L’auteur de Shakespeare et la Postmodernité ne se contente toutefois pas de remettre en cause un certain nombre d’excès critiques. Il s’efforce aussi de proposer au sein de chaque chapitre des outils épistémologiques censés rétablir le dialogue trop souvent rompu entre l’auteur et le lecteur. D’autant que, dans le cas de Shakespeare, la quête des origines s’avère inéluctablement vaine. Les textes qu’il nous a légués sont en effet instables, fuyants et, en fin de compte, insaisissables. Pourtant, ces caractéristiques a priori négatives ont façonné une œuvre plurielle et foisonnante, perpétuellement renouvelée, précisément parce que « la transformation des textes est une activité primordiale, au sens où la littérature demeure un espace ouvert et non fini, un lieu commun, un endroit dont le but est sans doute d’amener les individus à repenser, par leur engagement pratique avec les livres et la littérature, ce qu’est cet ‘être en commun’ et ce qu’ils voient lorsqu’ils se contemplent dans les livres », affirme l’auteur [265].

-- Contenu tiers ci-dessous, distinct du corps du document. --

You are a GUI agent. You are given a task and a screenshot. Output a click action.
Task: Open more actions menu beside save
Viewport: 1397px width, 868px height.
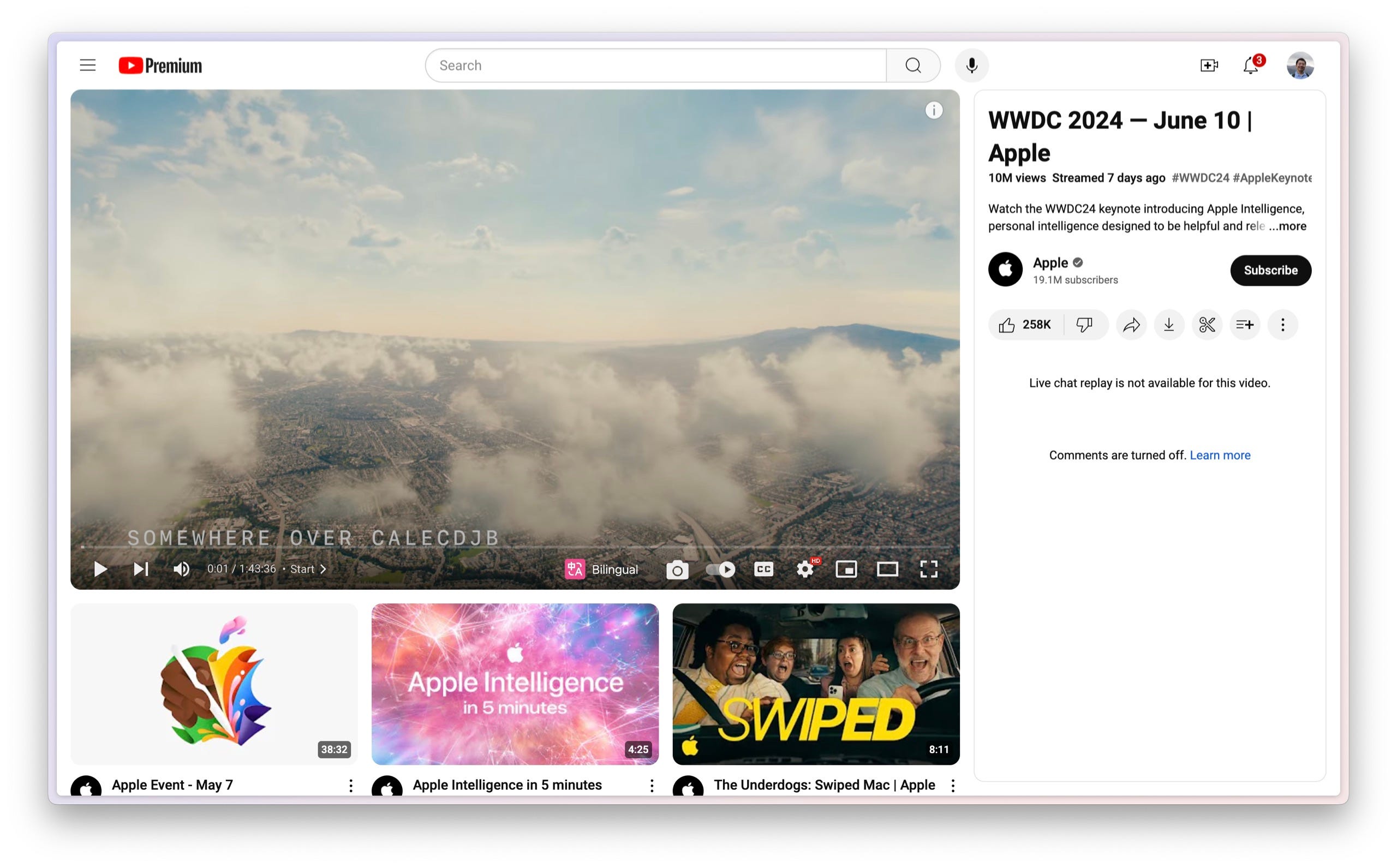click(1282, 325)
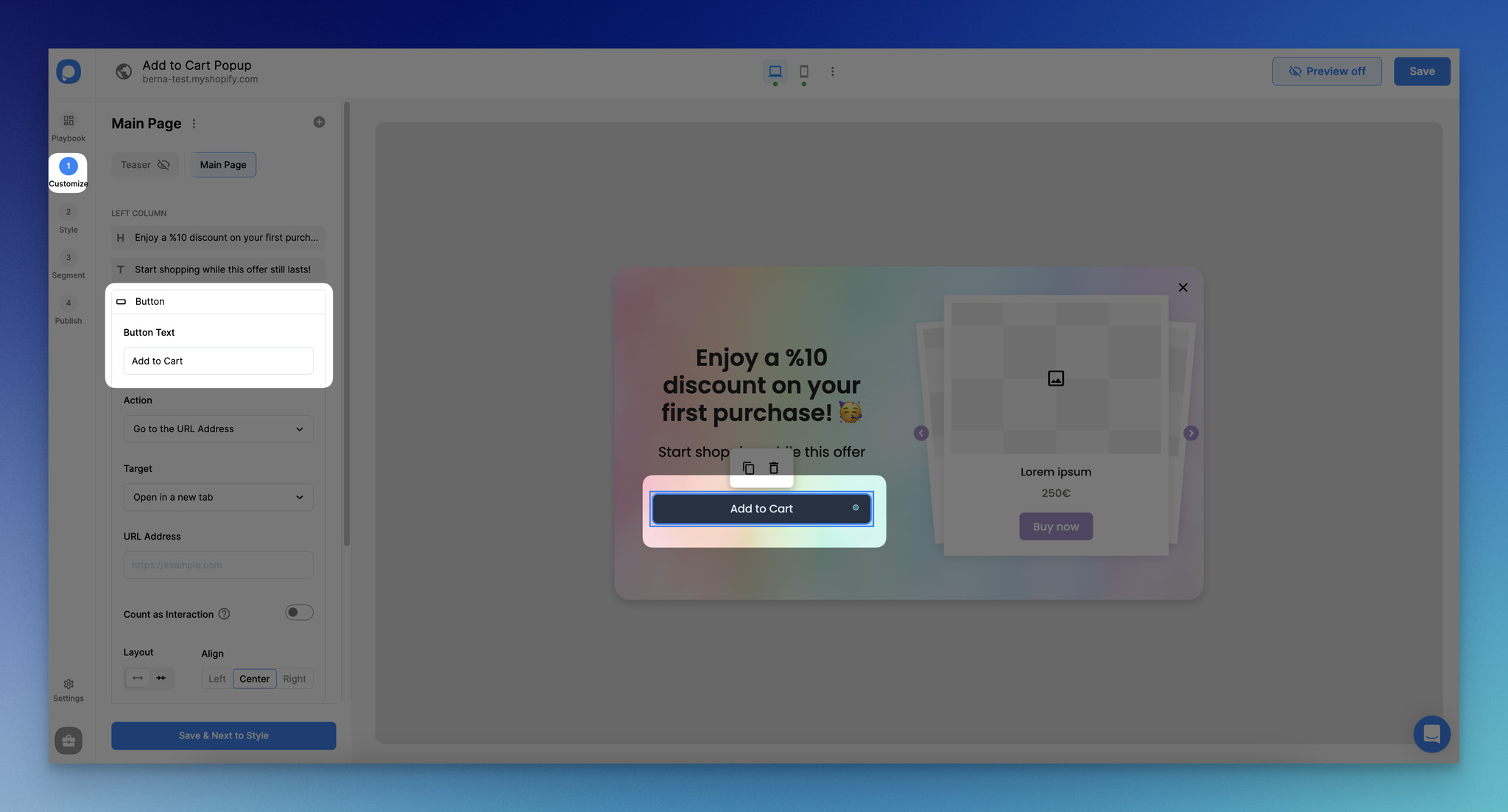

Les points forts de cette étude se situent incontestablement dans les deuxième et troisième chapitres, qui prolongent en réalité Shakespeare’s Hybrid Faith : History, Religion and the Stage (Basingstoke, Palsgrave, 2006), du même auteur. Dans le deuxième chapitre, Jean-Christophe Mayer revient en effet sur la manière dont les cercles radicaux britanniques du XIXe siècle s’emparent de la figure du dramaturge « pour en faire un positiviste » [77], et dévoile ainsi un pan critique généralement peu exploité dans les études les plus récentes portant sur le retour du religieux. Dans le chapitre suivant, les exemples puisés dans Henry V et Henry IV, deuxième partie, contribuent à éclairer utilement les avancées historiographiques de l’époque shakespearienne et à remettre en cause un certain nombre de clichés. Les chapitres d’introduction et de conclusion offrent quant à eux des pistes d’étude prometteuses sur le rôle de l’auteur et du lecteur pendant la première modernité, et mettent en avant des processus cognitifs de création trop souvent oubliés lorsqu’il s’agit d’analyser les pratiques théâtrales de la Renaissance. Les dernières pages de l’étude de Jean-Christophe Mayer traitent par exemple de cet objet fascinant qu’est la tablette (« table » ou « table-book »), qui servit longtemps « de métaphore, pour parler du travail de l’esprit humain, de l’accès au savoir, et de la mémoire des êtres et des choses » [240]. On devine ici le sujet d’un futur ouvrage, au diapason du matérialisme culturel et de l’histoire du livre tels que le pratiquent aujourd’hui Roger Chartier ou Peter Stallybrass, dont l’auteur nuance cependant certaines positions critiques, notamment lorsqu’il précise que la tablette ne constitue pas tant à ses yeux un modèle « antithétique de l’esprit humain » qu’un modèle « ambivalent » [241], position qui demande d’ailleurs à être développée et approfondie.

Shakespeare et la Postmodernité sera un livre utile pour qui, comme Jean-Christophe Mayer lui-même, influencé par les théories de Paul Ricœur, cherche à repenser des concepts et des outils critiques essentiels à la bonne compréhension d’une œuvre aussi riche, novatrice et déroutante que celle de Shakespeare. Le grand mérite de cet ouvrage bien documenté (à ce titre, on consultera avec attention la liste des manuscrits, des livres imprimés, ainsi que des sources premières et secondaires en fin d’ouvrage) n’est donc pas tant d’apporter des correctifs à des méthodes d’analyse désormais bien connues que de susciter une réflexion sur la manière dont nous abordons le dramaturge aujourd’hui et, à ce titre, Shakespeare et la Postmodernité représente une étude particulièrement stimulante.